俺はまだ本気出してないだけ 1 (IKKI COMICS)

俺はまだ本気出してないだけ 1 (IKKI COMICS)

なんてイタいところをついたベタなタイトルだろう。原初のイタさから、二回転、三回転して、うまいとこついたタイトルだなと感心した。
高校の時の先生の「やればできる、やればできる、と思うとるうちに、手遅れになるんじゃ」というお言葉を思い出した。もっとも、当時の私は、やってもできん、と開き直っていたのだが。


久しぶりの衝動買い。作者も知らなければ、どんな内容かもわからないまま、レジに出した。


40歳で15年勤めた会社を、本当の自分を探すために辞めた「おっさん」の話だ。会社を辞めて一ヶ月、朝からごろごろゲームなどして、思いっきり自分を見失いかけていたおっさんは、突如漫画家を目指す決心をする。
しかし、「俺の40年の生き様をマンガで表現してやるよっ!!」と机の前に座り徹夜したものの「描く事・・・ねーなぁ・・・」と朝を迎えるダメぶりである。
ヘタレてるくせに自尊心ばかり強く、どこまでもずうずうしいおっさん。読み進めていくうち、自分のどこかにも「まだ本気だしてないだけ」に近い何かがあるような気がしてくる。さしたる努力もしないまま、このままじゃ終わらないぞと、夢の残滓のようなものを後生大事に抱えている。しかし、そんなもの、現代では、つげマンガの「無能」とも、私小説的な憂愁ともほど遠く、ただのギャグにしかならないことが、このマンガ読むとよくわかる。

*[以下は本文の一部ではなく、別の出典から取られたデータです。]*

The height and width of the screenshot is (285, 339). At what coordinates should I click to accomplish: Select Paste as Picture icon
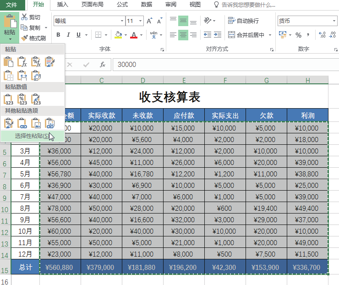point(36,123)
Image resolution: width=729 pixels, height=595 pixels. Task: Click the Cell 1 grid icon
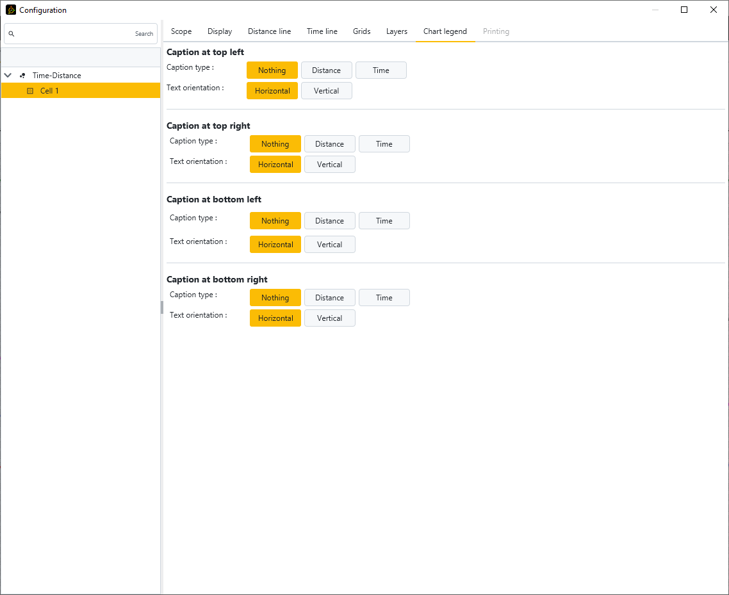(30, 91)
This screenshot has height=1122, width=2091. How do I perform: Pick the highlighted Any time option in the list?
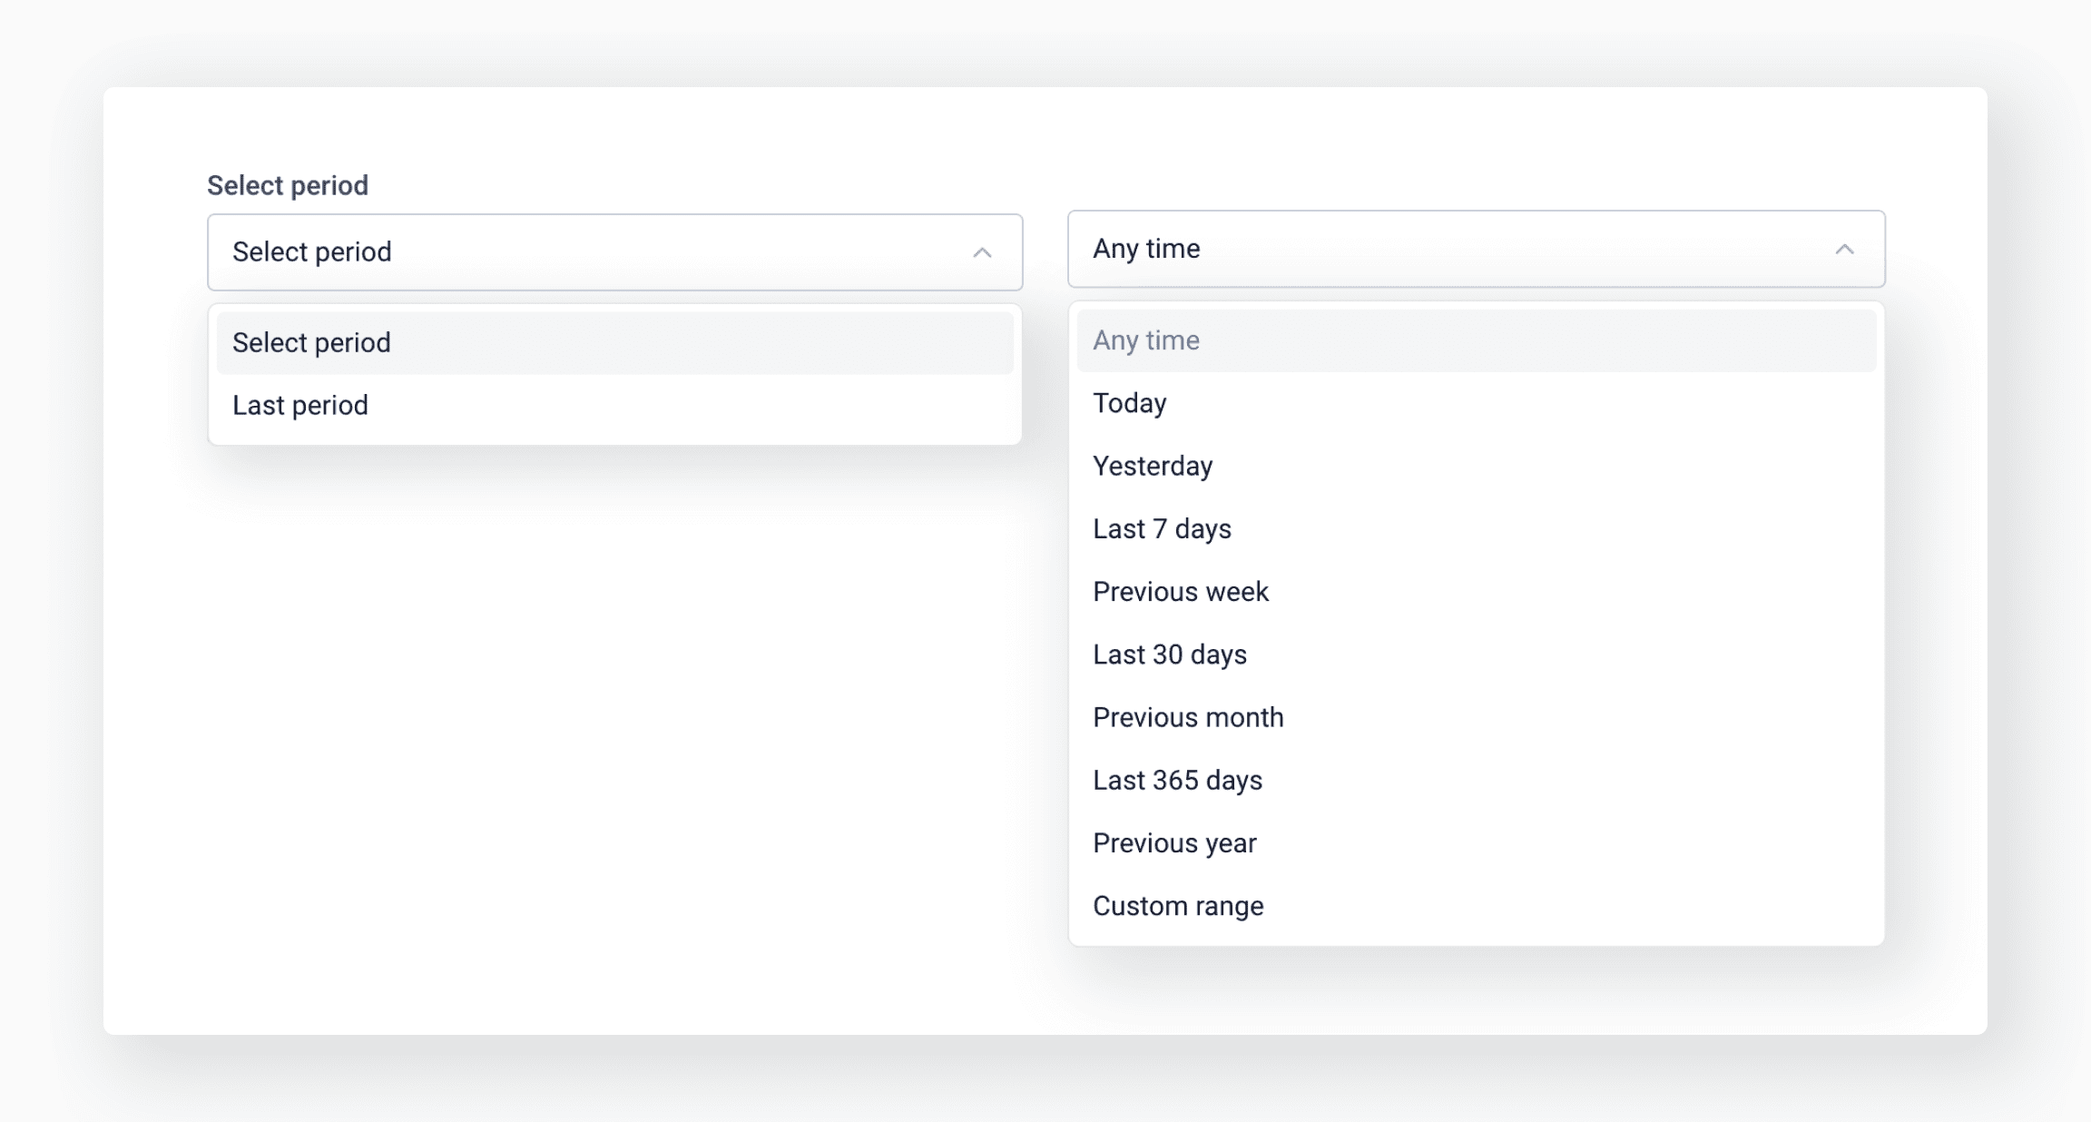point(1476,340)
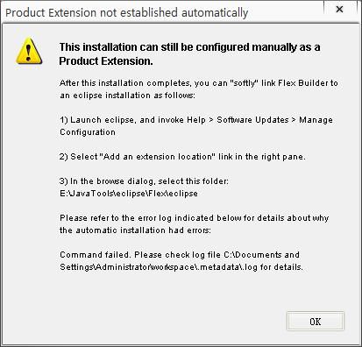362x347 pixels.
Task: Click the bold 'This installation can still be configured' heading
Action: pyautogui.click(x=190, y=47)
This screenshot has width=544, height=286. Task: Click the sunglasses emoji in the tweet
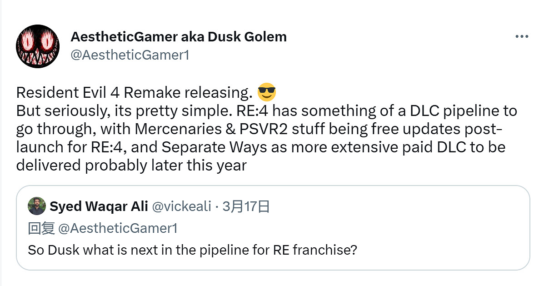click(x=266, y=93)
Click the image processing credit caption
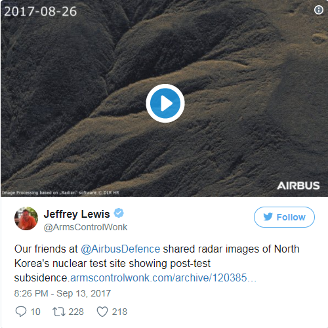Viewport: 328px width, 328px height. (60, 193)
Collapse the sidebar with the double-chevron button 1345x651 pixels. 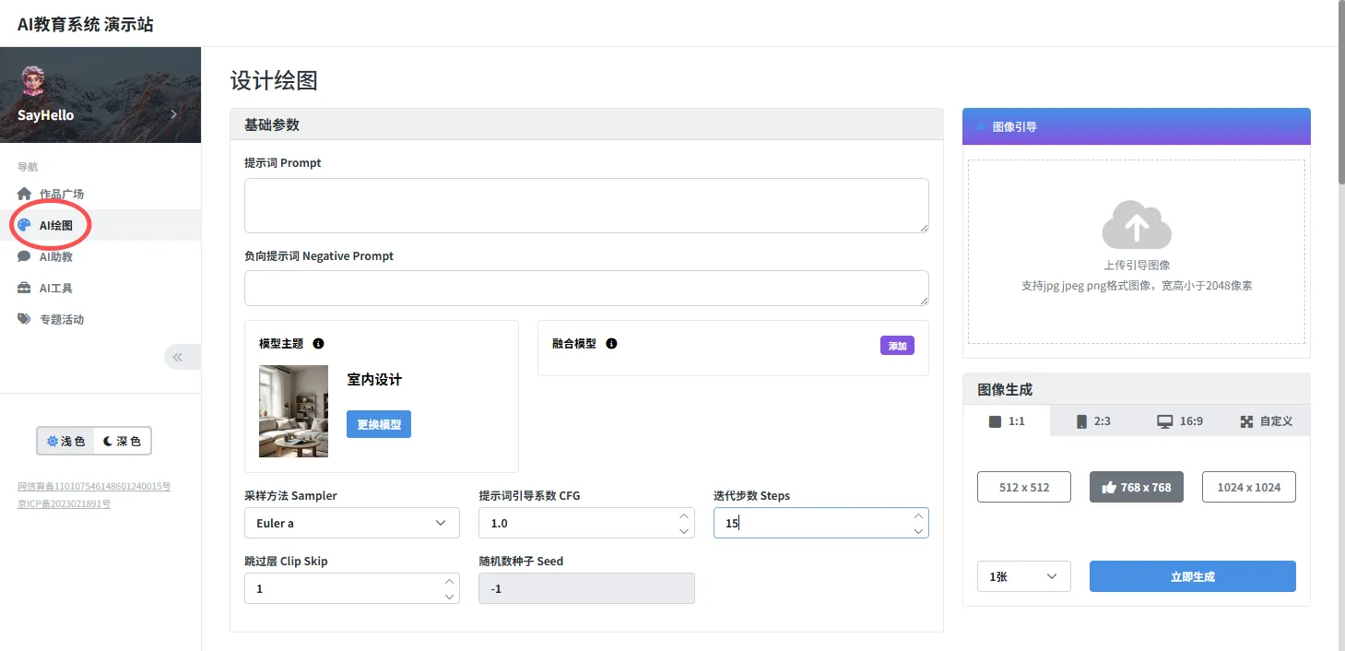click(x=178, y=357)
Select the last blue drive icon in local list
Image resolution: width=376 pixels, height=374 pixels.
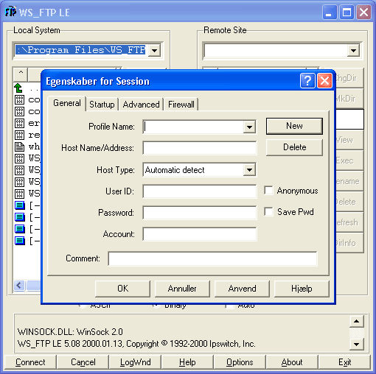click(20, 241)
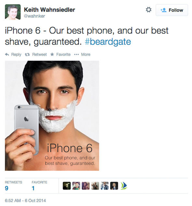The image size is (192, 206).
Task: Click the Retweet arrows icon
Action: point(27,54)
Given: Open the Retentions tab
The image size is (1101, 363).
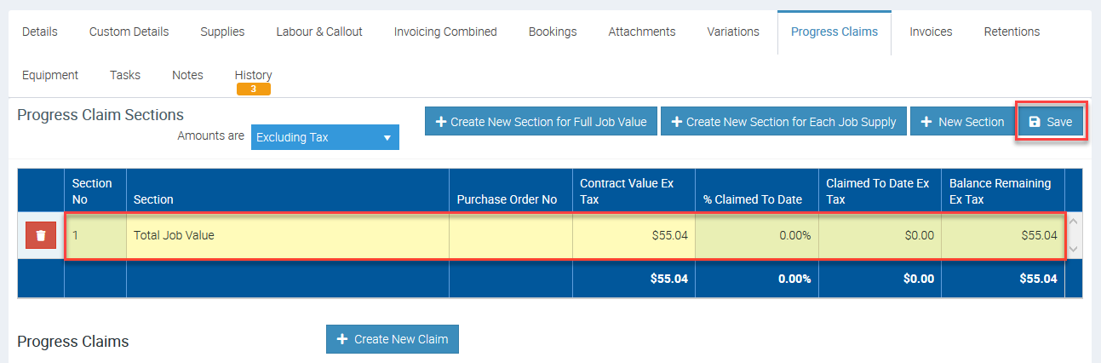Looking at the screenshot, I should click(1012, 32).
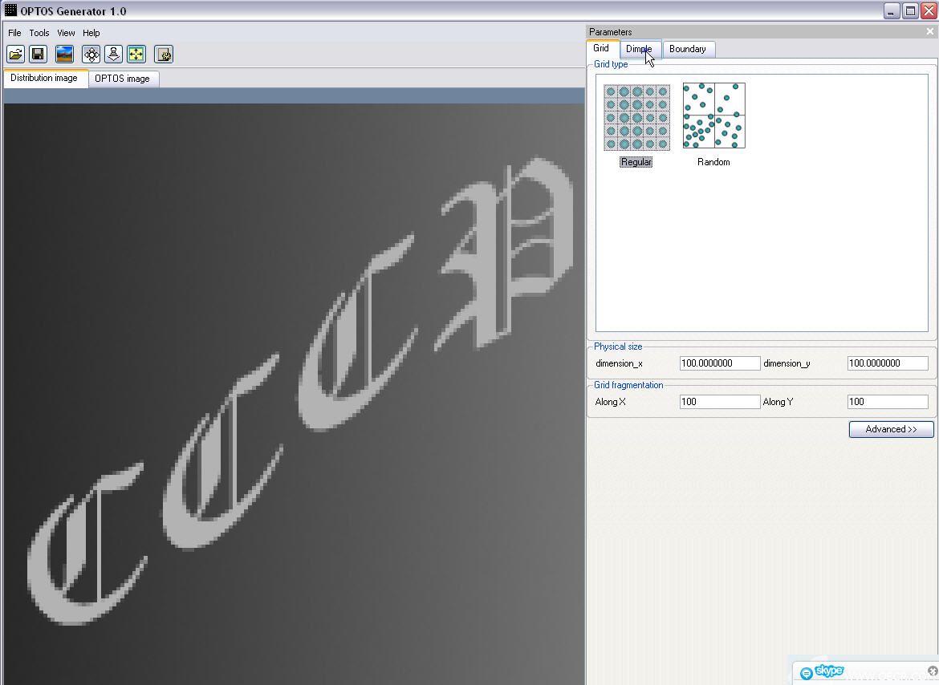The height and width of the screenshot is (685, 939).
Task: Open the View menu
Action: (x=66, y=33)
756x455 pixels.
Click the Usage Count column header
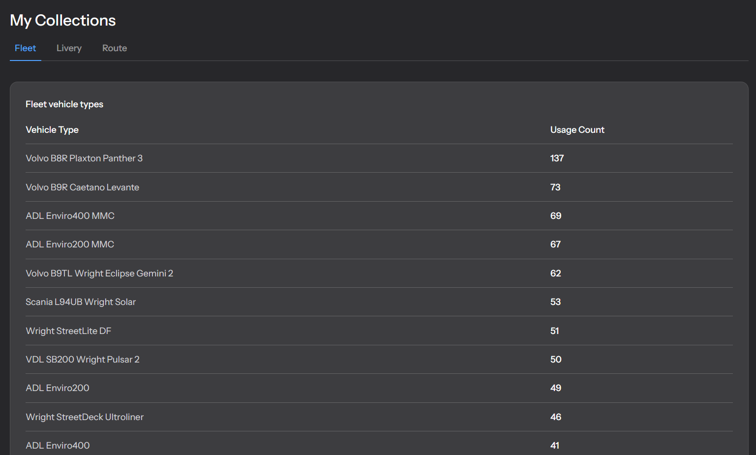(x=577, y=130)
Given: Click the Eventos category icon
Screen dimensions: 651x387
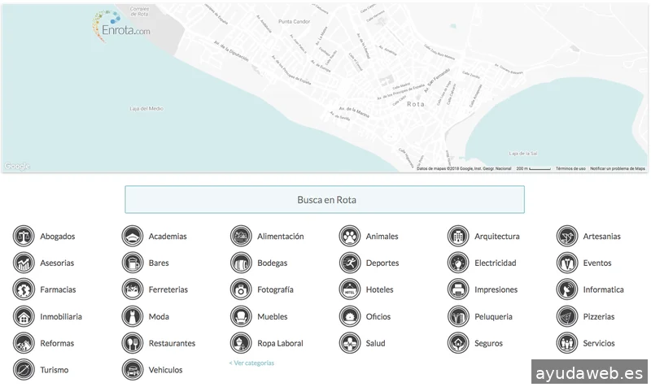Looking at the screenshot, I should (567, 263).
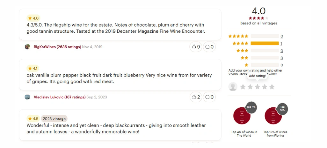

このマンガを読んだ若い人は、「○年後の自分だったらどうしよう」と思うようだが、すでに、この主人公のおっさんより長生きしている私は、「40過ぎて、このおっさんみたいにしてられたら万々歳だよ」と思う。
このおっさんは本当は偉い。高校生の娘もいるのに(妻はいないみたいだ)会社辞めたり、いきなり漫画家目指したり、かといって血のにじむような努力するわけでもなく、ファーストフード店でバイトしたり娘にお金借りたりしながら毎日をしのいでいる。そういうのは小心者で毎日の些事に汲々としているおっさんには出来ない芸当だ。

ま、それにしてもはた迷惑なおっさんではある。